- **Text provided**
▬▬▬▬▬▬▬▬▬▬

After observing these direct communication signals with BP1H in the early stages of BC1H, the operator chose to implement measures to mitigate communication between these two wells. First, the pump rate of all child wells was decreased to 60 bbl/m starting with stage 20 in BC3H. After no immediate pressure communication improvement was observed in subsequent stages, job size was reduced by 30% the following day, starting with stage 50 in well BC2H. The pressure data indicated that lowering the pump rate and decreasing the job size successfully mitigated the parent-child well communication in the heel area.

Figure 1B shows surface pressure signal magnitudes and characteristics of each stage from monitor BC7H after drill-out. The pink box highlights the stages of BC2H and BC3H with the lower pump rate and smaller job size. Because of the local azimuth, the BC2H may have blocked pressure signals from the heel stages of the BC3H from reaching the parent well. For this reason, the stages in the green shaded area were selected to compare with one another; they all have the same completion design (pump rate, proppant concentration and amount, and fluid volume).

▬▬▬▬▬▬▬▬▬▬

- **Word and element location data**
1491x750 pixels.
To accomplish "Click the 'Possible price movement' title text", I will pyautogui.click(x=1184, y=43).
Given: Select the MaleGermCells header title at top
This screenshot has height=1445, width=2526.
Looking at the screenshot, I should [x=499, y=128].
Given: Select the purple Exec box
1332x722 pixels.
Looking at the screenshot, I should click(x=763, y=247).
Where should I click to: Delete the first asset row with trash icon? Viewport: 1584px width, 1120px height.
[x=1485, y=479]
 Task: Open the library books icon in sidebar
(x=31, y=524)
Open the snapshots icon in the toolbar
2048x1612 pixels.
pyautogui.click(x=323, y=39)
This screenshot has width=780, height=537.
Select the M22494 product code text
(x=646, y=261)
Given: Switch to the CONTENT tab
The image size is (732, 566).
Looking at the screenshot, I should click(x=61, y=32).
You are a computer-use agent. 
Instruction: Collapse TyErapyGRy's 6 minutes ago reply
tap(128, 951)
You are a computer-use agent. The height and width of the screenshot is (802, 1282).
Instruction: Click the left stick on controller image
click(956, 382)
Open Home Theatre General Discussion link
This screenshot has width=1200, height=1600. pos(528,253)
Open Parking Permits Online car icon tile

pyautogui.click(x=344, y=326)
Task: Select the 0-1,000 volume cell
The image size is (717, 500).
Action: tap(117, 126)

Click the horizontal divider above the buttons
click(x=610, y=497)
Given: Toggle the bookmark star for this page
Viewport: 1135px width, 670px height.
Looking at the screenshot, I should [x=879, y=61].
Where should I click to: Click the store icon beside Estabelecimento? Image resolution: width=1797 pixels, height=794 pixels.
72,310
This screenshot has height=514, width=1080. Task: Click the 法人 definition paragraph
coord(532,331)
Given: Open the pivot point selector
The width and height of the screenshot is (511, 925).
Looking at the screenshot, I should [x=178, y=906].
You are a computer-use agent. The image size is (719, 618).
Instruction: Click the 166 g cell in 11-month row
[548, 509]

▬▬▬▬▬▬▬▬▬▬

- **Exercise requirements**
In the text on parent-child well communication, what pump rate were all child wells decreased to, and at which stage did this start?

- **Final answer**
The pump rate was decreased to 60 bbl/m, starting with stage 20 in BC3H.